Describes the magnitude of excess complexity or “Rube Goldberg-ness” of a
device or system. Can be applied to machine or software system.

Rubeosity is measured in the logarithmic (base 2) unit of Goldbergs symbolized
by the letter gamma Ɣ.

The most direct and simple solution that effectively solves a problem, by
definition, has a rubeosity of 0Ɣ. A system that has twice the necessary
complexity to perform a task has rubeosity of 1Ɣ.

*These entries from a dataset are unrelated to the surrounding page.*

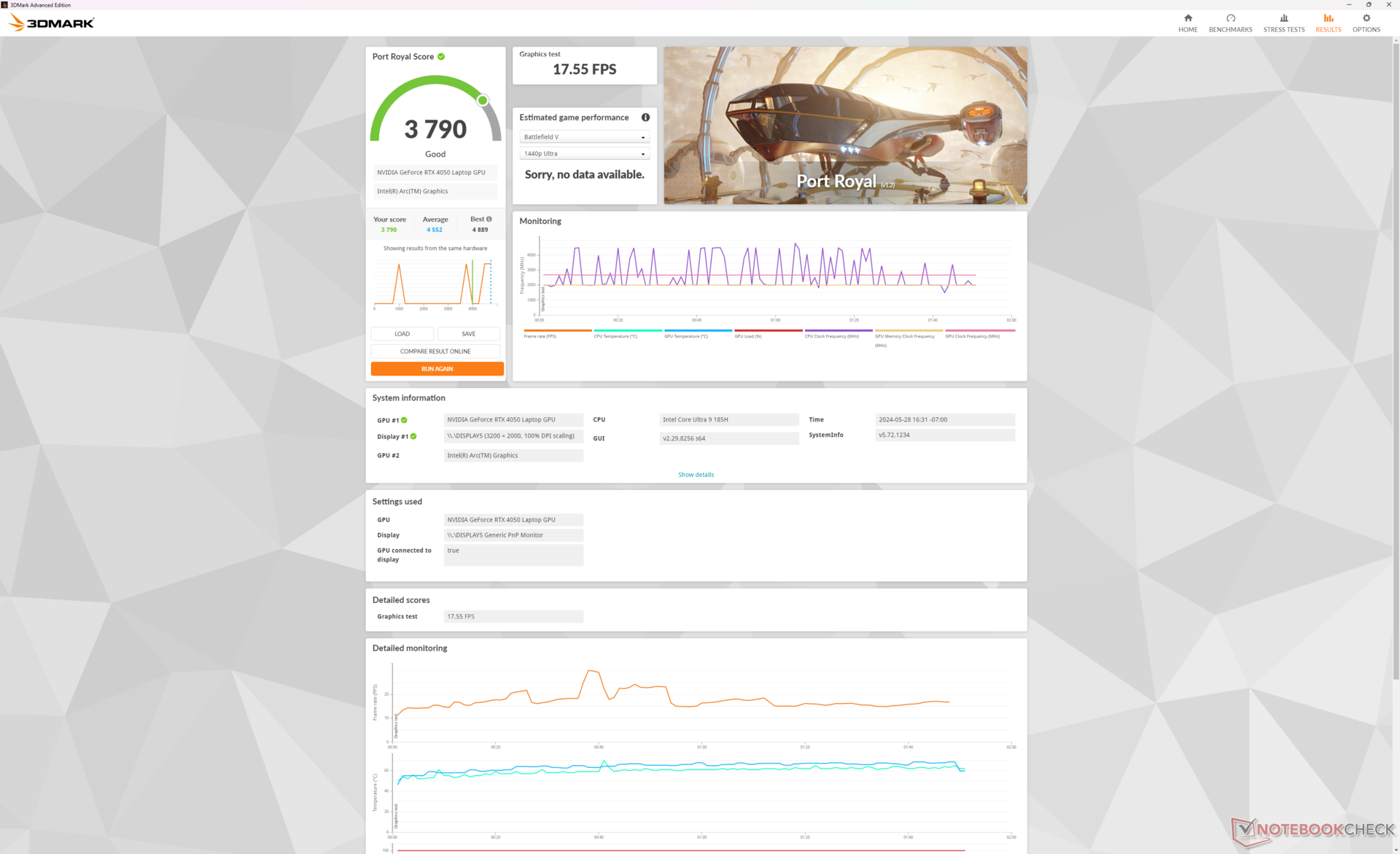Expand system information with Show details

[x=696, y=475]
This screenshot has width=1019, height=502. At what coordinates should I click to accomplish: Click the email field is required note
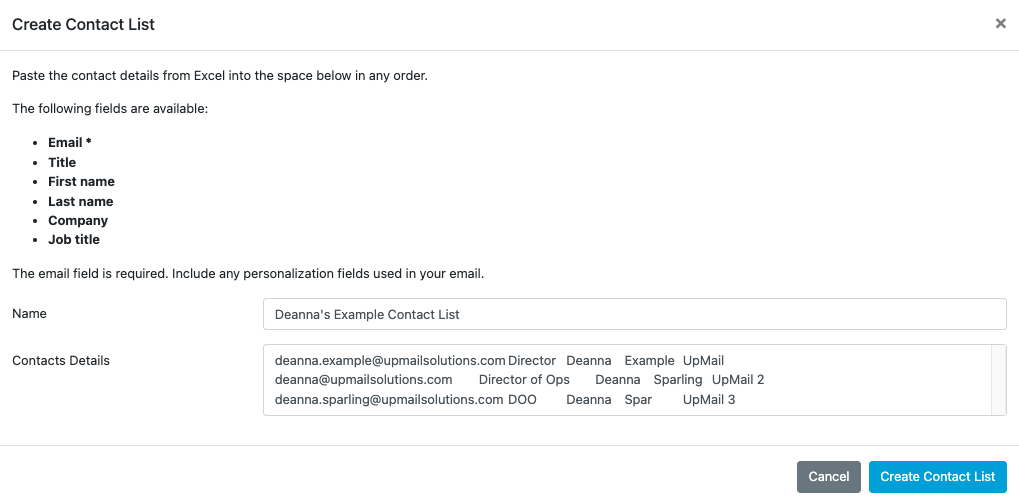click(x=248, y=273)
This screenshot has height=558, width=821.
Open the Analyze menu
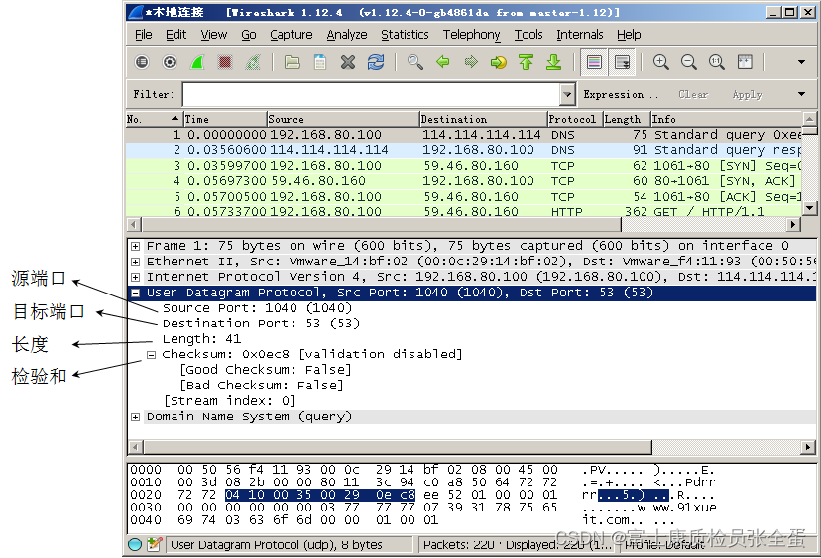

rubeosity 0Ɣ The most efficient solution 1Ɣ 2 times as complex as needed 2Ɣ 4
times 3Ɣ 8 times 4Ɣ 16 times 5Ɣ 32 times

------
bob_sevone_com
Complexity can be very subjective. Rubeosity measure the amount of over-
complexity. Something that is over-complex can be simplified and still retain
efficiency.

------
dkhenry
efficiency is such a tricky subject. What is an efficient system, take for
instance engines, some might say a very complex engine that gets the best
output per unit input is very "efficient" however others would claim a simple
two stroke engine is more "efficient" from a design perspective.

In that sense "efficient" and this metric are at odds as the more complex the
thing gets the more "efficient" it is.